● **How to complete this task**
Please return exactly the line that contains "Where should I" and every line after it, through the last line of the records below, with no pictures.

....

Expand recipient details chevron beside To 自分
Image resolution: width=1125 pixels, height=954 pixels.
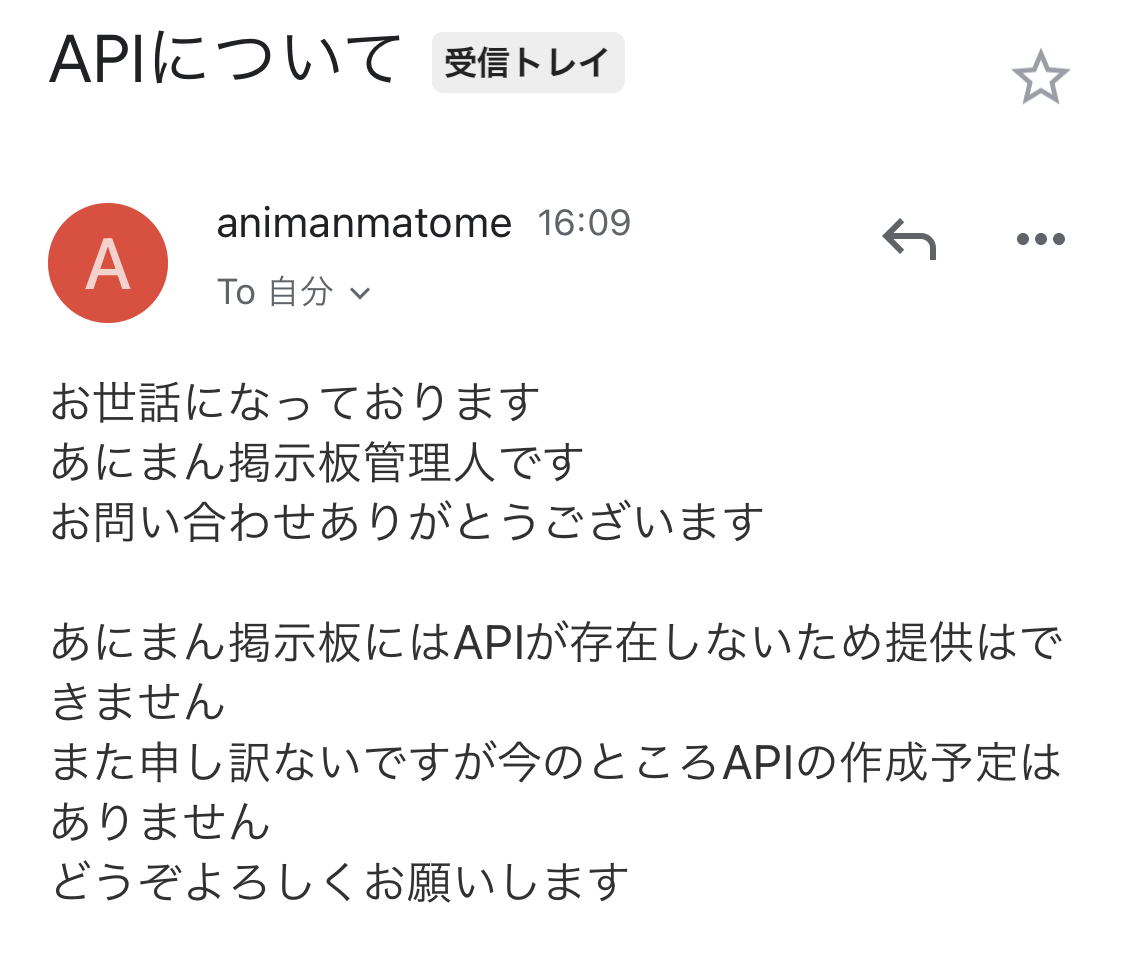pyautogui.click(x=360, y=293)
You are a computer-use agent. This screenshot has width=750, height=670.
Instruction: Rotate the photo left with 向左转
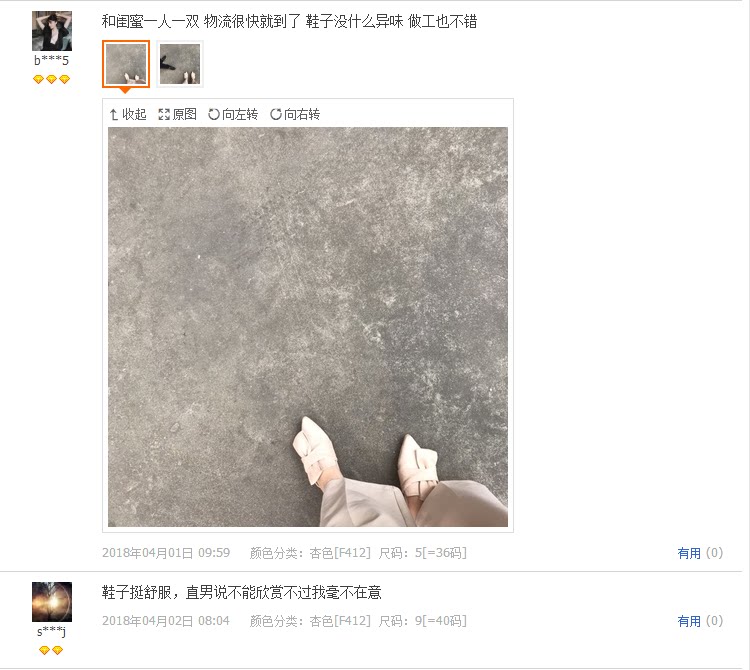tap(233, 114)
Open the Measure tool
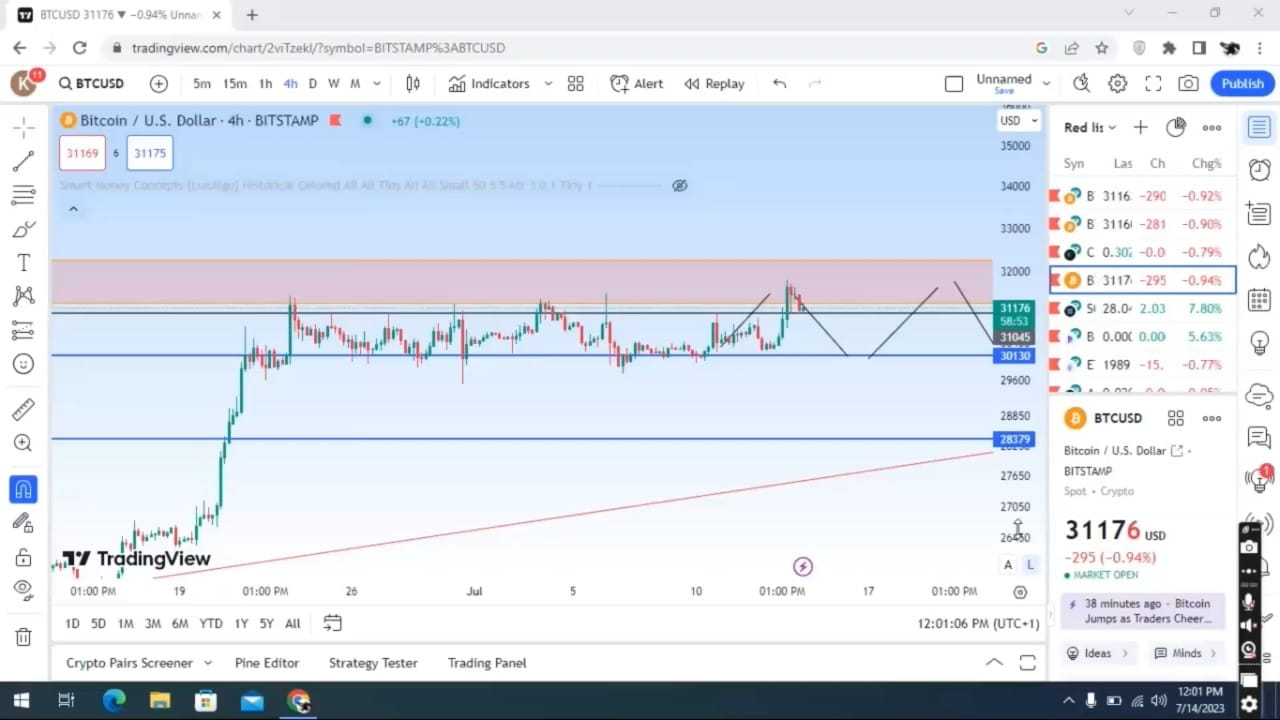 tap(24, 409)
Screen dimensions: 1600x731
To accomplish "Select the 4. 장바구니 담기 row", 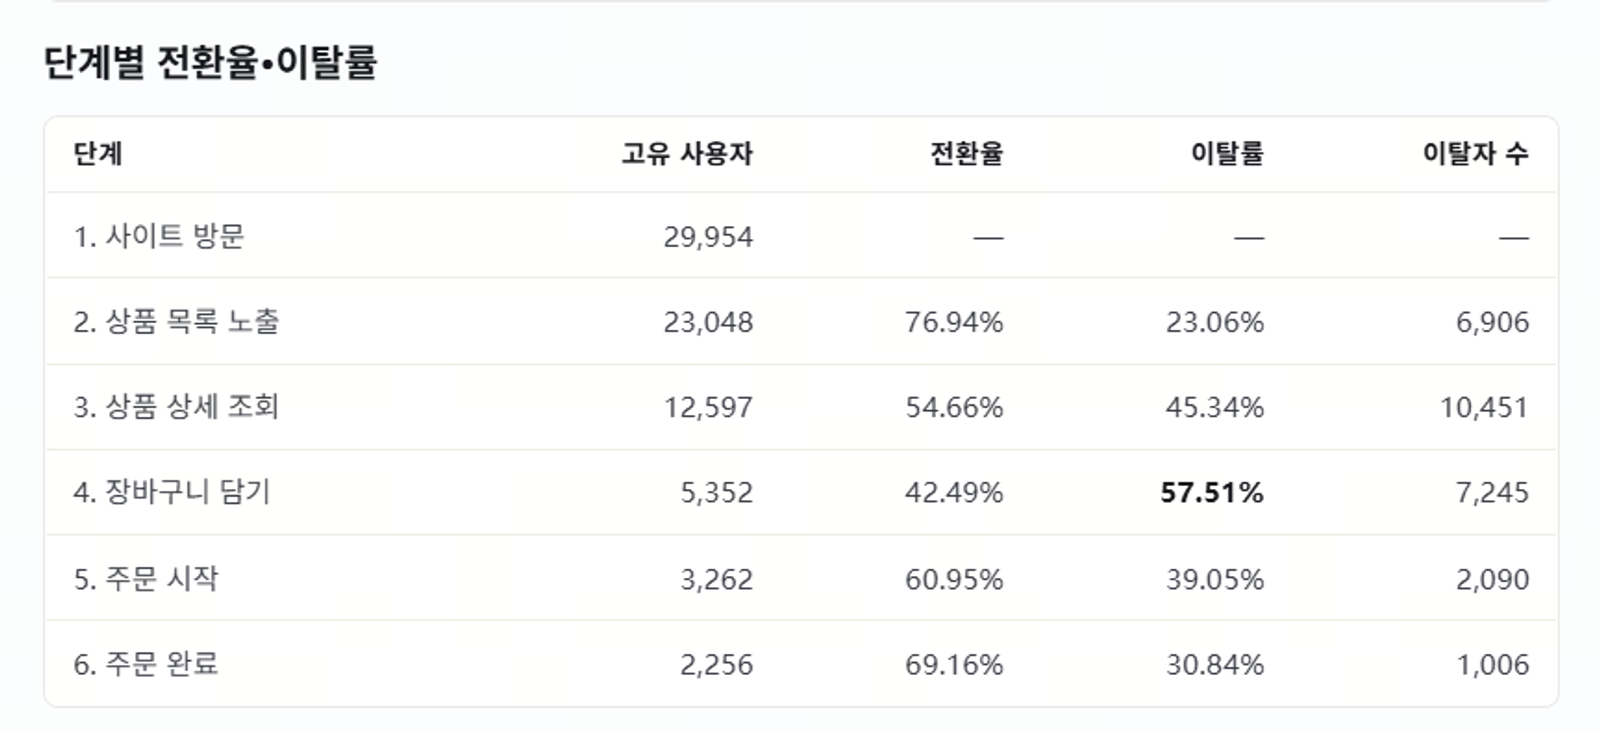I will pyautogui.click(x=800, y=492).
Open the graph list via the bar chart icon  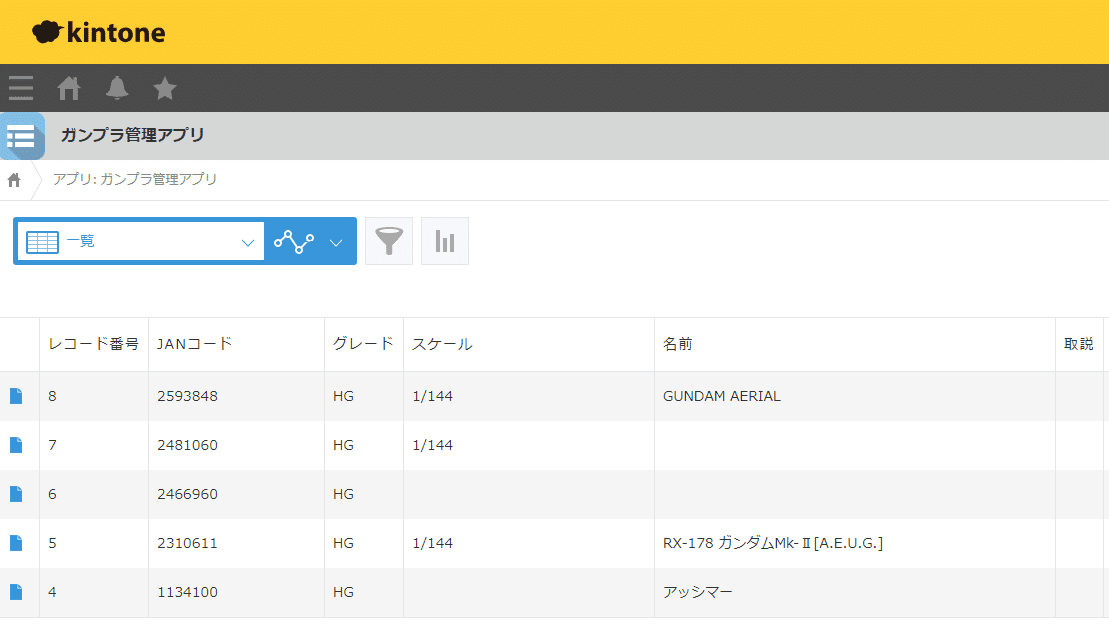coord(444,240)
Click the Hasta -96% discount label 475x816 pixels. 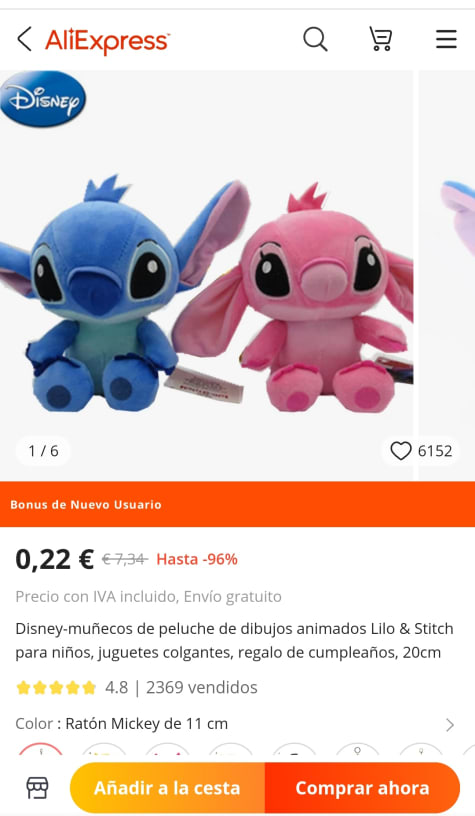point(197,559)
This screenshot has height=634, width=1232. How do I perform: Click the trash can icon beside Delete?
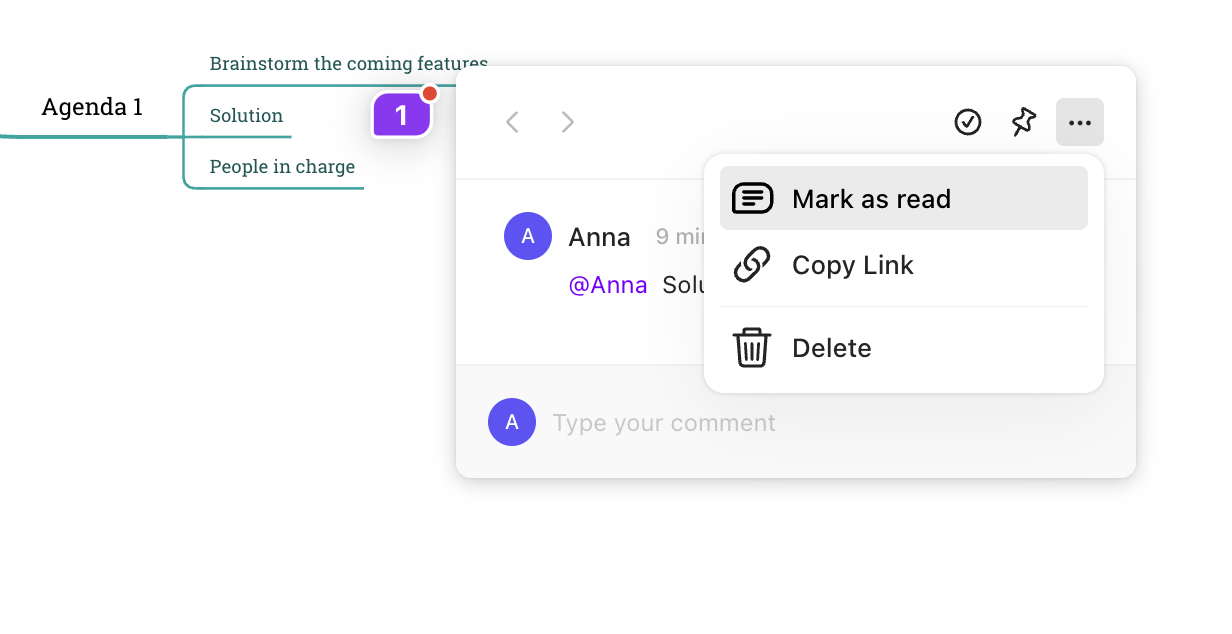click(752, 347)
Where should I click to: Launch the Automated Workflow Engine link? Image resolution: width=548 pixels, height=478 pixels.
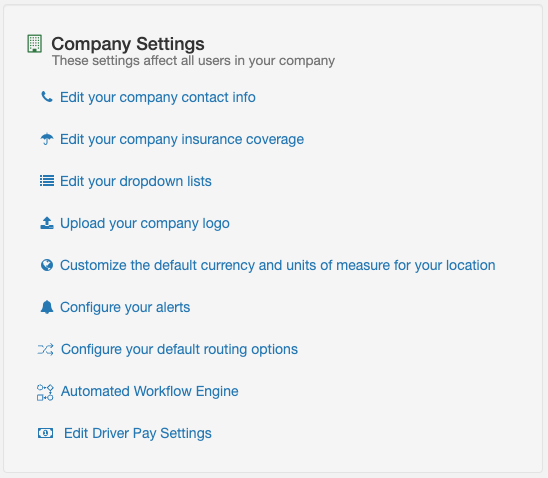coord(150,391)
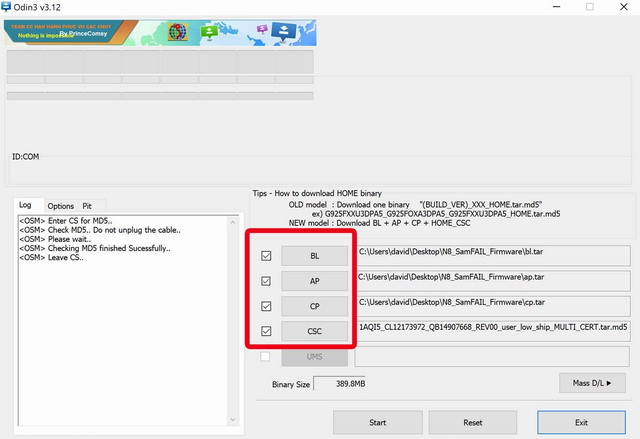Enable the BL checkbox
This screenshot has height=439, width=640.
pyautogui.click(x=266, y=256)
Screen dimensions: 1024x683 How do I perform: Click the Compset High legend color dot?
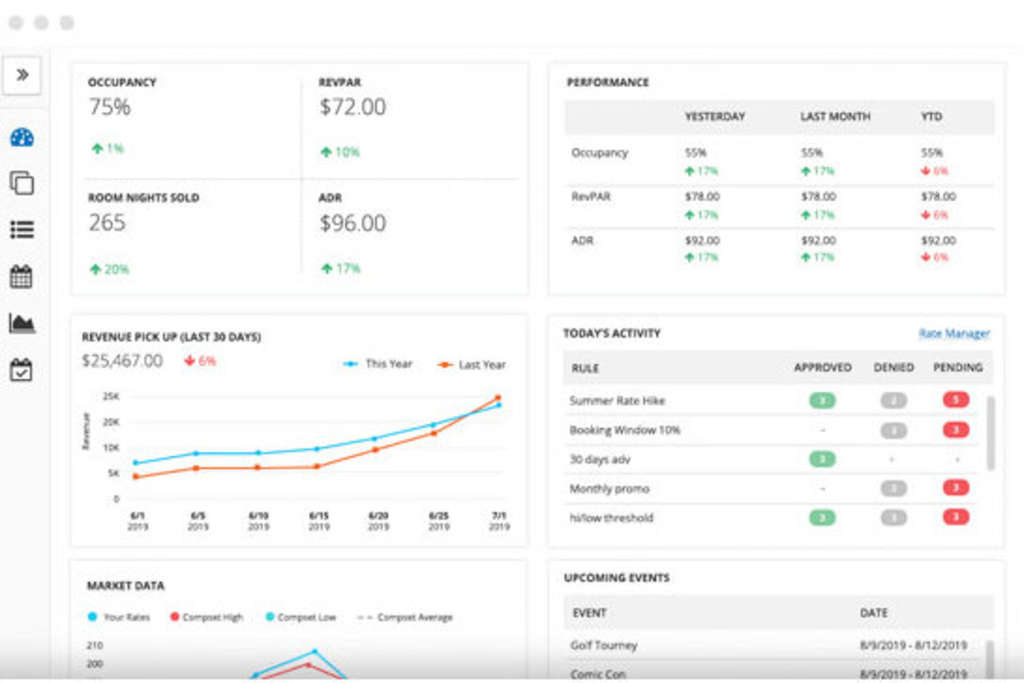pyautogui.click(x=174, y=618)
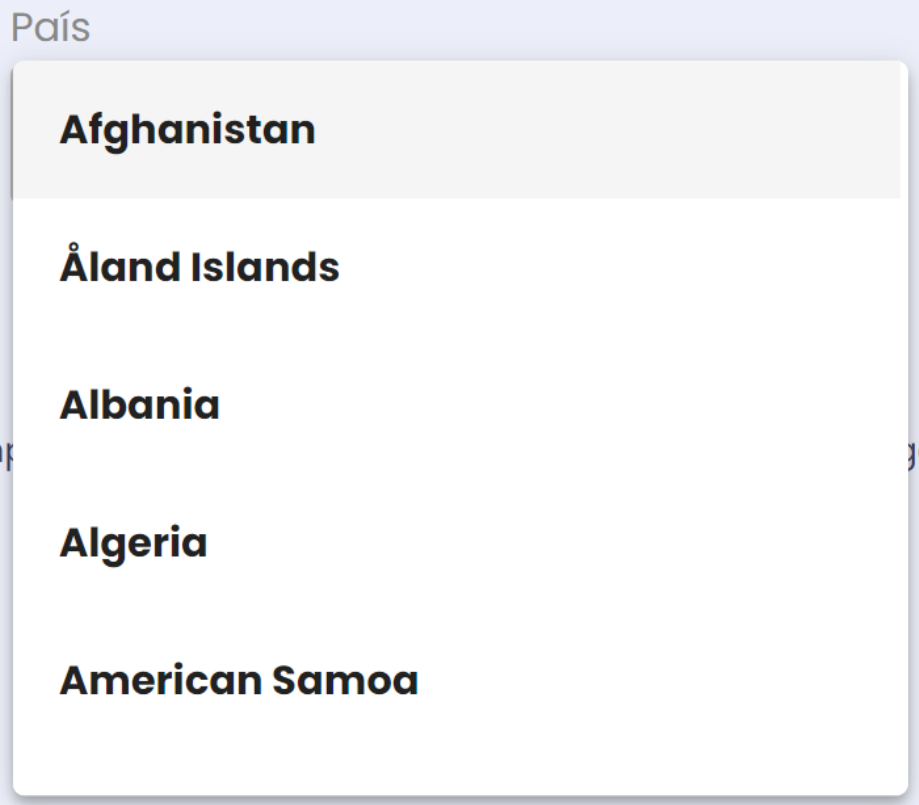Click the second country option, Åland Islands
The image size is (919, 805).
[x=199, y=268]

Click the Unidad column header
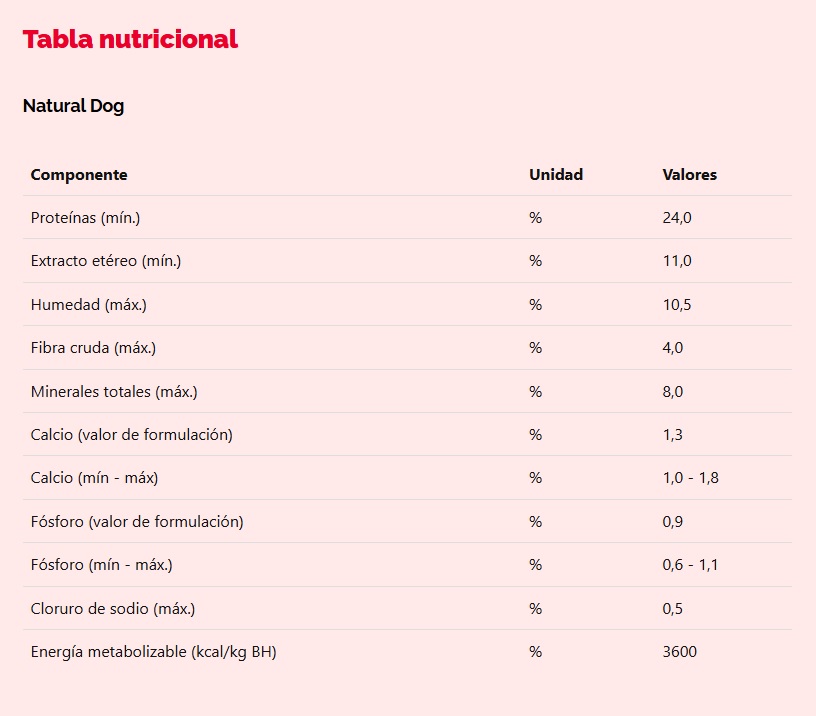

....

● **Exercise result**
Where should I click to: Launch the Automated Workflow Engine link? Image resolution: width=548 pixels, height=478 pixels.
coord(150,391)
Enable the BL checkbox
This screenshot has height=439, width=640.
pyautogui.click(x=266, y=256)
Screen dimensions: 1024x683 How do I perform: Click the Compset High legend color dot?
pyautogui.click(x=174, y=618)
Click the second country option, Åland Islands
The image size is (919, 805).
[x=199, y=268]

Click the Unidad column header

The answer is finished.